Mr. Justice STORY delivered the opinion of the Court, and after stating the proceedings in the Court below, proceeded as follows:

The first point upon which the cause was argued, respects the tract of land on the Tenederah River. It appears from the evidence that this tract of land, containing 9,050 acres, was conveyed by Col. Croghan to Michael Gratz, by a deed bearing date on the 2d of March, 1770, for the consideration expressed in the deed of £1,800. The deed is upon its face absolute, and contains the covenants of general warranty, and for the title of the grantor, which are usual in absolute deeds; but are unnecessary in deeds of trust. At the time of the execution of the deed, Col. Croghan was in the State of New-York, and Michael Gratz was at Philadelphia. The land was, after the death of Col. Croghan, and in the year 1795, sold by Michael Gratz, to a Mr. Lawrence, in NewYork, for a large sum of money. The plaintiff contends that this conveyance made by Col.
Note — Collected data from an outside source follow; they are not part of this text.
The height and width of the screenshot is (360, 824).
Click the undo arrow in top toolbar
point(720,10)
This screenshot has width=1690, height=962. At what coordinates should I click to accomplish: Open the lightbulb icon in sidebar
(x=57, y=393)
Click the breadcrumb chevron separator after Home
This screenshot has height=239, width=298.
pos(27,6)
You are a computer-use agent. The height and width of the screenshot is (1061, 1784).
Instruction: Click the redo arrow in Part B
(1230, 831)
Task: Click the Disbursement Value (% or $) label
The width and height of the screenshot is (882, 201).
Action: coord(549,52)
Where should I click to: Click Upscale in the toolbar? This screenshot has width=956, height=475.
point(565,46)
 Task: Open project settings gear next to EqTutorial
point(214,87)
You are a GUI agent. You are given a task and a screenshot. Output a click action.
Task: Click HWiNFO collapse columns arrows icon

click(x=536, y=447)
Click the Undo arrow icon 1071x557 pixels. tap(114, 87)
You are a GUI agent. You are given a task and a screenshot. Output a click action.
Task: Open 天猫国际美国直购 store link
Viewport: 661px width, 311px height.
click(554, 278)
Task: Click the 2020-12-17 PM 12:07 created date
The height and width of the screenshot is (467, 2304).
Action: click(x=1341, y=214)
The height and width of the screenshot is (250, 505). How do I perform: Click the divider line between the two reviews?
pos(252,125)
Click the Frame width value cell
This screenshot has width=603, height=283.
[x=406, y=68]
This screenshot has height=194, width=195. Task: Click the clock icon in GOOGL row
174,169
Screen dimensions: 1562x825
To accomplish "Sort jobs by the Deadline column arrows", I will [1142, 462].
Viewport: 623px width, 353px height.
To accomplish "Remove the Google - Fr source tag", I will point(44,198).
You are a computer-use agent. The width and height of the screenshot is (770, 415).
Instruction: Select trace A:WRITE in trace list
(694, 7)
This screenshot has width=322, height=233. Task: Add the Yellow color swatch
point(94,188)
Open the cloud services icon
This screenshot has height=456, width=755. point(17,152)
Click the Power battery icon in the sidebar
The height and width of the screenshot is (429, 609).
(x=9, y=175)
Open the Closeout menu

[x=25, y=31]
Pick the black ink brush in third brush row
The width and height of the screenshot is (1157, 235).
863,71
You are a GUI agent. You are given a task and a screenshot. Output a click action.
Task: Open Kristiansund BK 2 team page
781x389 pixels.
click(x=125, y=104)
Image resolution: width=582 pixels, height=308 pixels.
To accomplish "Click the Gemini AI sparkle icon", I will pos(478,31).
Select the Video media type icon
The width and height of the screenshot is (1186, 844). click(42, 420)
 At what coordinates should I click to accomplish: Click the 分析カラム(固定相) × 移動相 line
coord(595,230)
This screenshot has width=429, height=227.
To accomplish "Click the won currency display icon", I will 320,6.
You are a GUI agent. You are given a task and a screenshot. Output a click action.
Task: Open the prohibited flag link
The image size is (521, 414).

Croghan to Michael Gratz, though in form absolute, was in reality a conveyance upon a secret trust, to be sold for the benefit of the grantor; and in this view of the case, he contends farther, that he is entitled to be

allowed the full value of the lands at the time that the present suit was brought, upon the ground of a fraudulent or improper breach of trust by the grantee, or at all events, to the full amount of the profits made upon the sale in 1795, with interest up to the time of the Decree.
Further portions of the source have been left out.